The problem :: Nothing outside the range below should be printed. Output exactly the lines from the line with "Courses (387, 2130)" to the line with "pd.medgene.1.0.st (308, 1377)", both included.

[Dataset Boundary: Start]

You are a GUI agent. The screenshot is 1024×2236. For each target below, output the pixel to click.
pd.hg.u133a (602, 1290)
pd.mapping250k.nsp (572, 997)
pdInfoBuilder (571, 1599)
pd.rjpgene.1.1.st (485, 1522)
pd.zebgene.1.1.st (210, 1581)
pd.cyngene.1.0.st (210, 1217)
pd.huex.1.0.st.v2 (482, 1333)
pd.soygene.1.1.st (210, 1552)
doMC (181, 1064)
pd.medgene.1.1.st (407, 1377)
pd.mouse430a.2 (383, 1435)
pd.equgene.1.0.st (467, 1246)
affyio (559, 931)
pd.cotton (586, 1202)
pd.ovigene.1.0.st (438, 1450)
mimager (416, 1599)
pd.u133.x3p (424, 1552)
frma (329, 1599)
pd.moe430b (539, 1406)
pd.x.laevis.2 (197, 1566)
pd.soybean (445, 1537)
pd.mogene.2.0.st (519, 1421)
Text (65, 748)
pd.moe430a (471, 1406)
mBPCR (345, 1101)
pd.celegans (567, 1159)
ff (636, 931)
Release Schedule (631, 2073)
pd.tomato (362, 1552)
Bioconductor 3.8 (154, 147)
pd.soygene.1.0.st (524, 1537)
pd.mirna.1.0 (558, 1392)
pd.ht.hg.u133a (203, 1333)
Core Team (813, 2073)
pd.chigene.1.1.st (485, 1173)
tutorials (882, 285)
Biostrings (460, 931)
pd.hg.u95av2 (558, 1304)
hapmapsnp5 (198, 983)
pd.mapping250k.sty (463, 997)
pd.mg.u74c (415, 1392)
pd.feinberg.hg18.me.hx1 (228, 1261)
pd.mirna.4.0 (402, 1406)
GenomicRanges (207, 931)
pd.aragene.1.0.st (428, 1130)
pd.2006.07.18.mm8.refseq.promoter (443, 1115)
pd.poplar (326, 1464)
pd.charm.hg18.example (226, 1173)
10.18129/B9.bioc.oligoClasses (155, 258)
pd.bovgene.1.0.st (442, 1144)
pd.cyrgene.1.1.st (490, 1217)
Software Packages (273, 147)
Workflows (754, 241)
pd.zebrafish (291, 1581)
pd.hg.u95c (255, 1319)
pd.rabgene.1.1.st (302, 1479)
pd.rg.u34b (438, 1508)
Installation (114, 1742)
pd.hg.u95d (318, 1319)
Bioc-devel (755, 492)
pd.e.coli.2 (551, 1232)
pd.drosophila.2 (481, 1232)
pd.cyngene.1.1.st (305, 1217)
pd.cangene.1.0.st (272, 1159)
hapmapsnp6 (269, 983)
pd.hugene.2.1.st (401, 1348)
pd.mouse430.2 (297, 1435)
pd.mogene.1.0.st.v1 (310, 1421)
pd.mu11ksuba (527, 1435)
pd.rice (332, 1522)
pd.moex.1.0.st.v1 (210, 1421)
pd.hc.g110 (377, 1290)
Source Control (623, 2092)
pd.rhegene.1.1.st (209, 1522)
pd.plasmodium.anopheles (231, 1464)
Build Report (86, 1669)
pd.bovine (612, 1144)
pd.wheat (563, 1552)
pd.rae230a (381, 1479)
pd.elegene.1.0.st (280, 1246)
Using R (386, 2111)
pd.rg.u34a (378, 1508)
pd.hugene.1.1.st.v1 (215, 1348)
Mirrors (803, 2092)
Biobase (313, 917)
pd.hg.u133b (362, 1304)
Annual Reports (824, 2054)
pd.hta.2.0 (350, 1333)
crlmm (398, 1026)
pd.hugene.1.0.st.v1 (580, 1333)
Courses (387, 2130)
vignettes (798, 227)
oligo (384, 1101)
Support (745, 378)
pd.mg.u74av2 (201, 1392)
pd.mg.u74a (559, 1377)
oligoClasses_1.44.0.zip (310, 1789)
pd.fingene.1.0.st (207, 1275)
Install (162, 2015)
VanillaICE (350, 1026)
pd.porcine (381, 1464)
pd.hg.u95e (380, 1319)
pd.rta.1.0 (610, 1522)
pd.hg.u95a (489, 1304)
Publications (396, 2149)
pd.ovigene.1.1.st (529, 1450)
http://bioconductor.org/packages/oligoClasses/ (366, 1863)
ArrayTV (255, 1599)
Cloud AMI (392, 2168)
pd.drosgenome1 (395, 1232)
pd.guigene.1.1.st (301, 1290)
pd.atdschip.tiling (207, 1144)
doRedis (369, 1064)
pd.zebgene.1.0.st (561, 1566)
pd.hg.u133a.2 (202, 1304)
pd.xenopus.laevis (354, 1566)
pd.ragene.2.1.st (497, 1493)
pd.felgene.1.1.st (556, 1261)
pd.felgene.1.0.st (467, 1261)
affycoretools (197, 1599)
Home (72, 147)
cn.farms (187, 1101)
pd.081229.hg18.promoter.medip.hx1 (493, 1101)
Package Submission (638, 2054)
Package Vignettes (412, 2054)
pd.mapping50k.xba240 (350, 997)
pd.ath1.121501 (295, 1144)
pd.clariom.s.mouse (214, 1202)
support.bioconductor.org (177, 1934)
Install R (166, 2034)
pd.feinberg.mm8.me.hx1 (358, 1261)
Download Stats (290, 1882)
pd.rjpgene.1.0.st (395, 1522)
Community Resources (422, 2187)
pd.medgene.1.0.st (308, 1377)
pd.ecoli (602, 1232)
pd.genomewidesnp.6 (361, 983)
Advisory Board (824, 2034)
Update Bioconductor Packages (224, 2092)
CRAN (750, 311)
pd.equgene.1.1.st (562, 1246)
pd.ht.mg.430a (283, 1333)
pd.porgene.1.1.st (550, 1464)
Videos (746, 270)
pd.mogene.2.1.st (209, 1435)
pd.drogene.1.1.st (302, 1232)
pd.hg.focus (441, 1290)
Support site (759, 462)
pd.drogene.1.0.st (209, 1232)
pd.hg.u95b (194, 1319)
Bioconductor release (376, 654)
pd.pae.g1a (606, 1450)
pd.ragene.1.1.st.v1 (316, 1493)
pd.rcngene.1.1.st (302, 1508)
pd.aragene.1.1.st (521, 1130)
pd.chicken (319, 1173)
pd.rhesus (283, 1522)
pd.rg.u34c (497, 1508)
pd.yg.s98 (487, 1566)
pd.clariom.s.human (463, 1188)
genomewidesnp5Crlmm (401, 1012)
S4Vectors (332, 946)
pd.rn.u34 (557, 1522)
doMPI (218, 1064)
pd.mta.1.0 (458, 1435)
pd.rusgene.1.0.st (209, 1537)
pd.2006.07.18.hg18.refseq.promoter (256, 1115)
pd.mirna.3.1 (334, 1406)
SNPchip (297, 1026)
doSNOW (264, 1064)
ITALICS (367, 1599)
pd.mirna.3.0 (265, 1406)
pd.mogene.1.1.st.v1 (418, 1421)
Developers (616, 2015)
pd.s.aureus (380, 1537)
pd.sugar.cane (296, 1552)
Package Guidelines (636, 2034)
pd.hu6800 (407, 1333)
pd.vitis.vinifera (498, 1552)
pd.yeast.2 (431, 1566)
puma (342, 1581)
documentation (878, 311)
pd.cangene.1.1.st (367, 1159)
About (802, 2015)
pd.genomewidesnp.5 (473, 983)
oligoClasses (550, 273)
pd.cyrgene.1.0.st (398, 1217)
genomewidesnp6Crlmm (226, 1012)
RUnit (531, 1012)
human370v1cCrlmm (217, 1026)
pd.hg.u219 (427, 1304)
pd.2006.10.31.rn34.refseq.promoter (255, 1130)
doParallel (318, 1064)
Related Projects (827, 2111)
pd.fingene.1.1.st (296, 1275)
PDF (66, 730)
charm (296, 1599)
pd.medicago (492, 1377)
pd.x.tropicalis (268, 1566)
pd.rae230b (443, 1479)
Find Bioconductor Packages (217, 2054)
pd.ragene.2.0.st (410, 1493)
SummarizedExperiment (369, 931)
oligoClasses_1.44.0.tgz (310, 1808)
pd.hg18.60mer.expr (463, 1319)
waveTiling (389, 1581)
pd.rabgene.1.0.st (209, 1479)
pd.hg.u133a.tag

[Dataset Boundary: End]

Answer section ::
Courses (387, 2130)
vignettes (798, 227)
oligo (384, 1101)
Support (745, 378)
pd.mg.u74av2 (201, 1392)
pd.mg.u74a (559, 1377)
oligoClasses_1.44.0.zip (310, 1789)
pd.fingene.1.0.st (207, 1275)
Install (162, 2015)
VanillaICE (350, 1026)
pd.porcine (381, 1464)
pd.hg.u95e (380, 1319)
pd.rta.1.0 (610, 1522)
pd.hg.u95a (489, 1304)
Publications (396, 2149)
pd.ovigene.1.1.st (529, 1450)
http://bioconductor.org/packages/oligoClasses/ (366, 1863)
ArrayTV (255, 1599)
Cloud AMI (392, 2168)
pd.drosgenome1 (395, 1232)
pd.guigene.1.1.st (301, 1290)
pd.atdschip.tiling (207, 1144)
doRedis (369, 1064)
pd.zebgene.1.0.st (561, 1566)
pd.hg.u133a.2 (202, 1304)
pd.xenopus.laevis (354, 1566)
pd.ragene.2.1.st (497, 1493)
pd.felgene.1.1.st (556, 1261)
pd.felgene.1.0.st (467, 1261)
affycoretools (197, 1599)
Home (72, 147)
cn.farms (187, 1101)
pd.081229.hg18.promoter.medip.hx1 (493, 1101)
Package Submission (638, 2054)
Package Vignettes (412, 2054)
pd.mapping50k.xba240 (350, 997)
pd.ath1.121501 (295, 1144)
pd.clariom.s.mouse (214, 1202)
support.bioconductor.org (177, 1934)
Install R (166, 2034)
pd.feinberg.mm8.me.hx1 (358, 1261)
Download Stats (290, 1882)
pd.rjpgene.1.0.st (395, 1522)
Community Resources (422, 2187)
pd.medgene.1.0.st (308, 1377)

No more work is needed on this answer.